*COSA FARE*
Per favore, indica se le affermazioni (a), (b) e (c) concordano con il brano sulla causalità omissiva riportato qui sotto, rispondendo sì o no e citando tra virgolette le parole esatte del brano che lo stabiliscono.
(a) L'accertamento della causalità ipotetica passa attraverso un enunciato controfattuale.
(b) Il giudice deve tenere conto dei fattori alternativi includendoli nell'accertamento.
(c) Il brano richiama come riferimento la sentenza S.U. n. 576/2008.

Il Giudice pertanto è tenuto ad accertare se l’evento sia ricollegabile all’omissione (causalità omissiva), nel senso che esso non si sarebbe verificato se (causalità ipotetica) l’agente avesse posto in essere la condotta doverosa impostagli, con esclusione di fattori alternativi. L’accertamento del rapporto di causalità ipotetica passa attraverso l’enunciato controfattuale che pone, al posto dell’omissione, il comportamento alternativo dovuto, al fine di verificare se la condotta doverosa avrebbe evitato il danno lamentato dal danneggiato (così S.U. n. 576/2008).

A tali principi dovrà conformarsi il giudice del rinvio.

*DATI FORNITI*
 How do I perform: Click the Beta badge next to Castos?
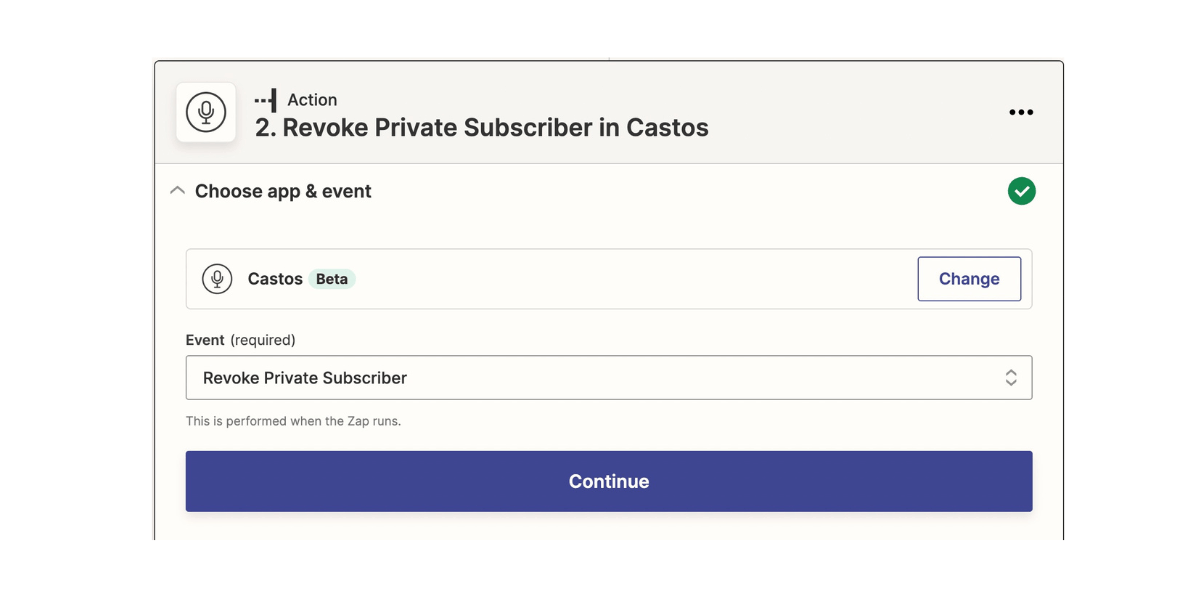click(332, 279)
==
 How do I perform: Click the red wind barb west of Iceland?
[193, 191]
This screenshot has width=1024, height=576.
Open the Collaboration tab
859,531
* * *
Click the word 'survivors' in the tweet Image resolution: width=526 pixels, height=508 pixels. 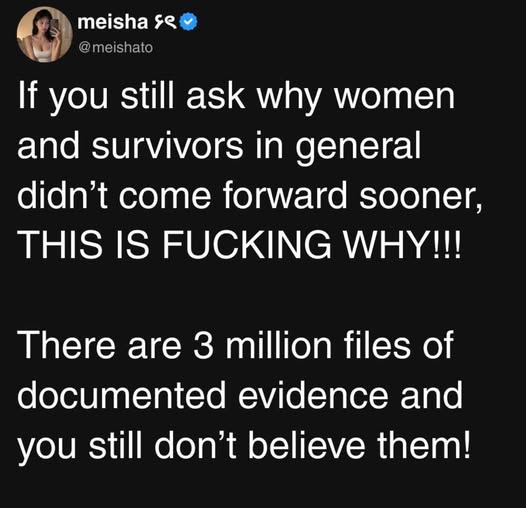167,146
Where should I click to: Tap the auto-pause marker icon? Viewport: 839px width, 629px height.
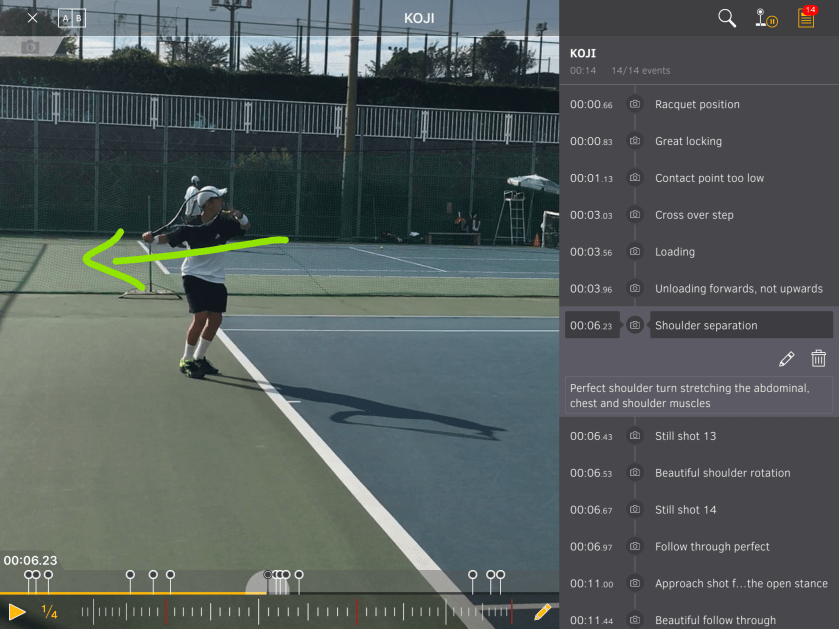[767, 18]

*RISPOSTA*
(a) Sì: "L’accertamento del rapporto di causalità ipotetica passa attraverso l’enunciato controfattuale"
(b) No: "con esclusione di fattori alternativi"
(c) Sì: "(così S.U. n. 576/2008)"